Los nombretes
En las tardes frías de invierno nos reuníamos al abrigo de una pared de piedra seca, prendíamos una pequeña hoguera y asábamos papas, por supuesto de dudosa procedencia. Pasábamos la tarde contando mil historias hasta casi la noche.
Todos teníamos apodo: yo era no sé qué, otro era no sé cuantos, pero a uno de los nuestros le llamábamos “el Burro”.
El nombrete venía dado por su eterna parsimonia para todo. Esa forma de ser, aderezada con una tartamudez extrema, le hacia padecer todo tipo de burlas, no sólo de los compañeros de clase, sino también de los mayores, los que no podían soportar que escribiera con la mano supuestamente equivocada.
Mi amigo, al que siempre defendí a capa y espada, se trasladó a la capital con su familia y no supe nada más de él.
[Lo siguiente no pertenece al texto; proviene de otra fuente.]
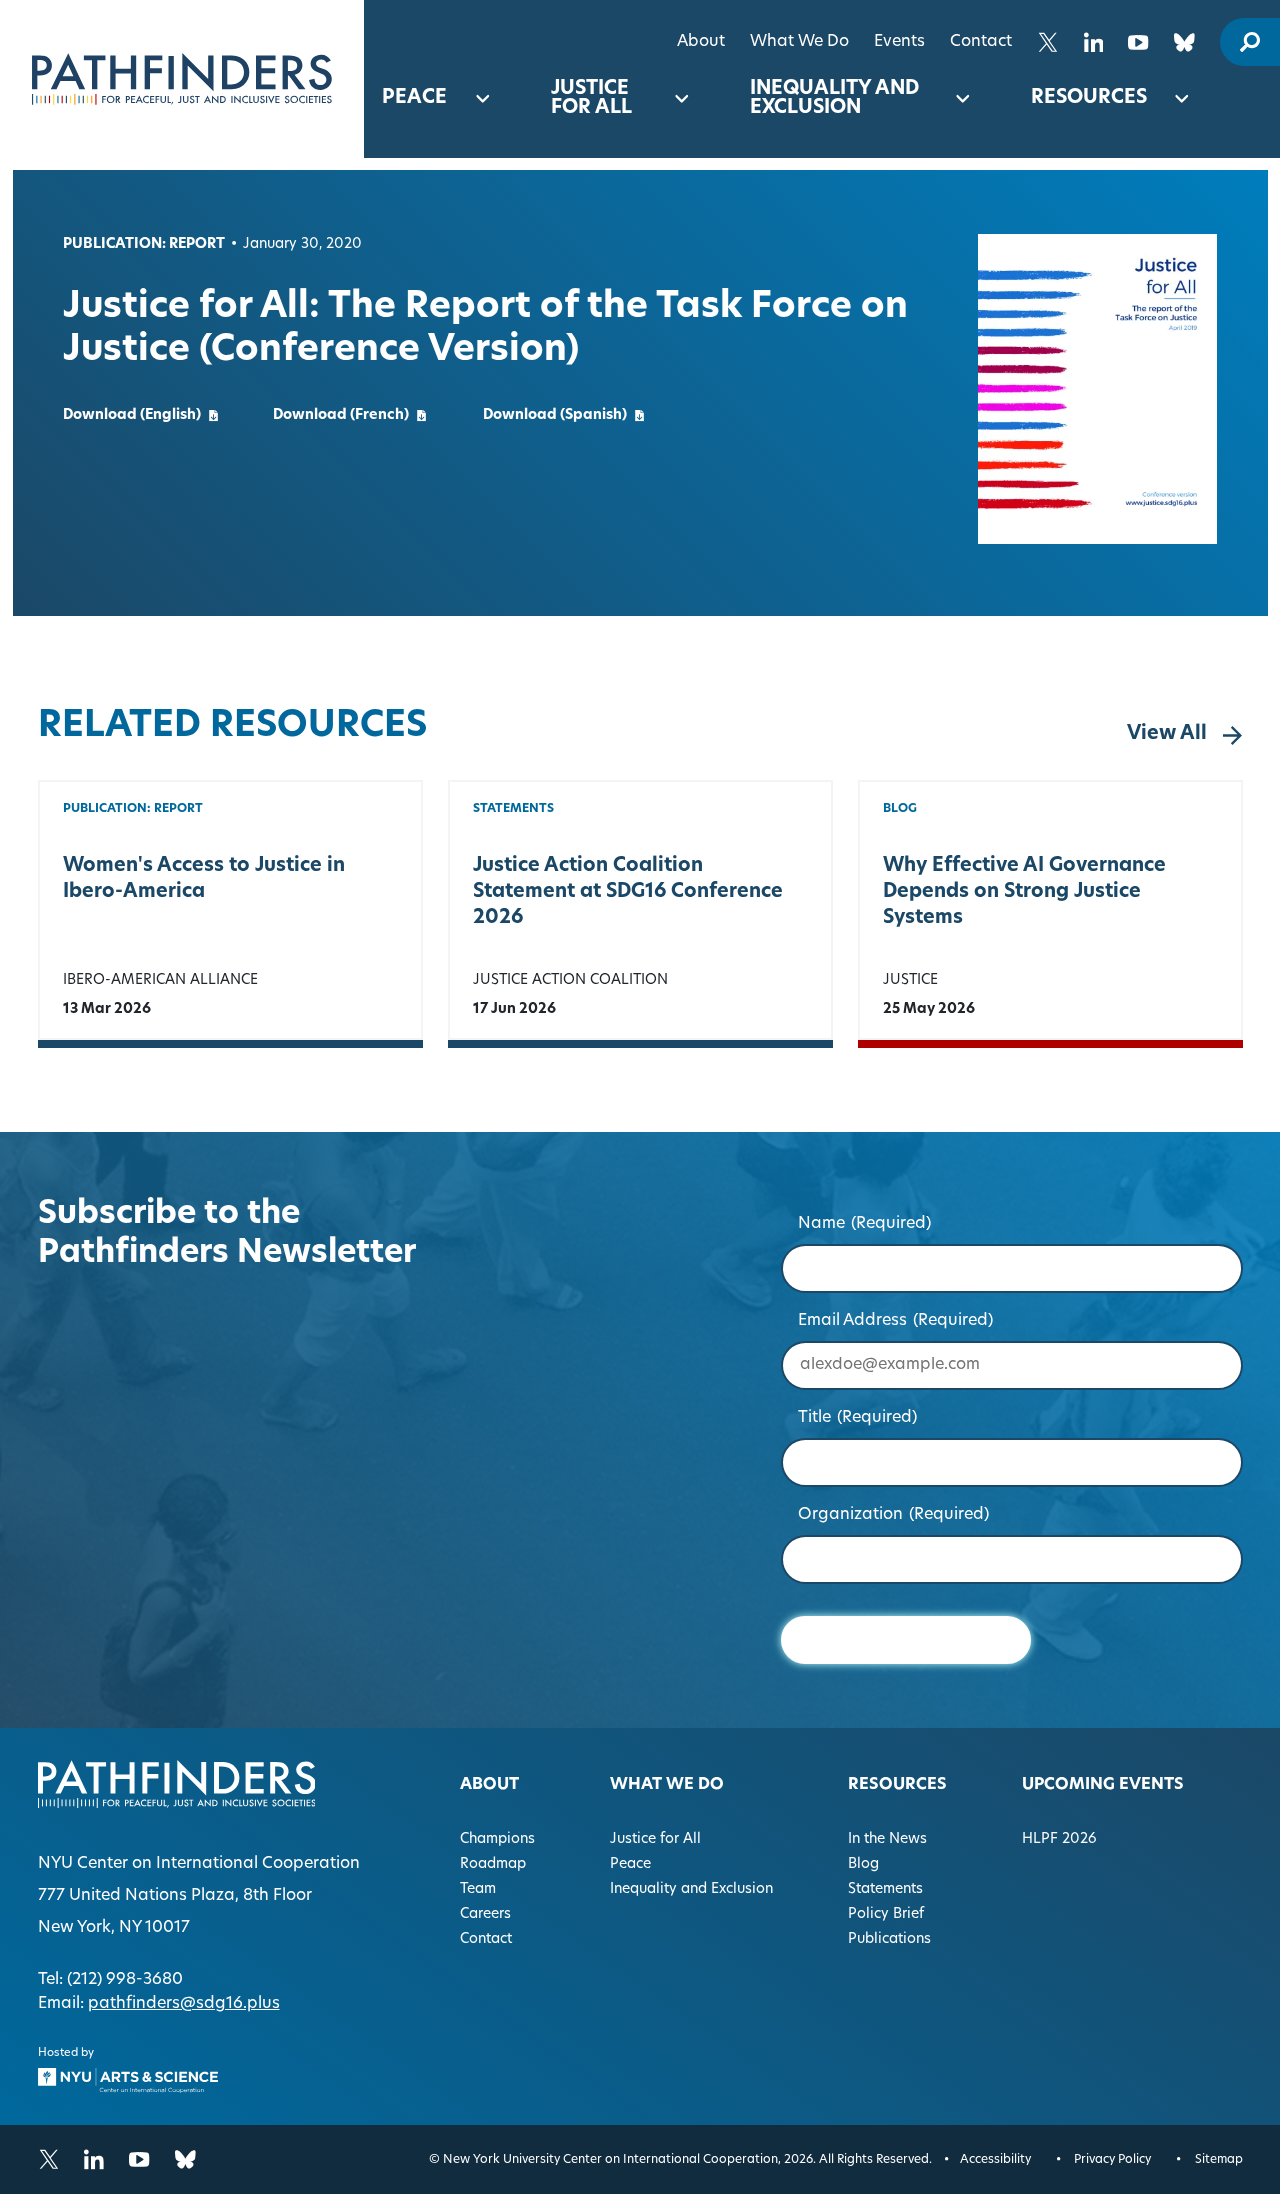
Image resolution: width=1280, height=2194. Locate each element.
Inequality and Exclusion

Un buen día, no hace mucho tiempo, recibí una inesperada visita. Se trataba de una pareja a la ni siquiera conocí de primera, así que ellos mismos se presentaron.
-Hola Miguel. Soy “el Burro” y ella es Erica, mi esposa.
Mi alegría fue inmensa.
Me contó, que nunca se había olvidado de mí, que ya no vivía en la isla, que había estudiado matemáticas y ahora daba clases en una universidad de otro país.
También me dijo que todo el tiempo que podía lo dedicaba íntegramente a luchar contra esa terrible enfermedad social que se llama acoso, en todas sus variantes, ya fuera escolar, laboral, o social.
Me pareció tan hermoso que no tenía palabras. Sólo le comenté que este tipo de actitud nace en los hogares y no se sabe dónde desembocan.
En la despedida, Erica me abrazó y susurró a mi oído un maravilloso “muchas gracias “. Sólo pude decir, que mi amigo “el Burro” ya no sólo no era tal, sino que, como en el cuento del patito feo, se había convertido en un hermoso y elegante corcel.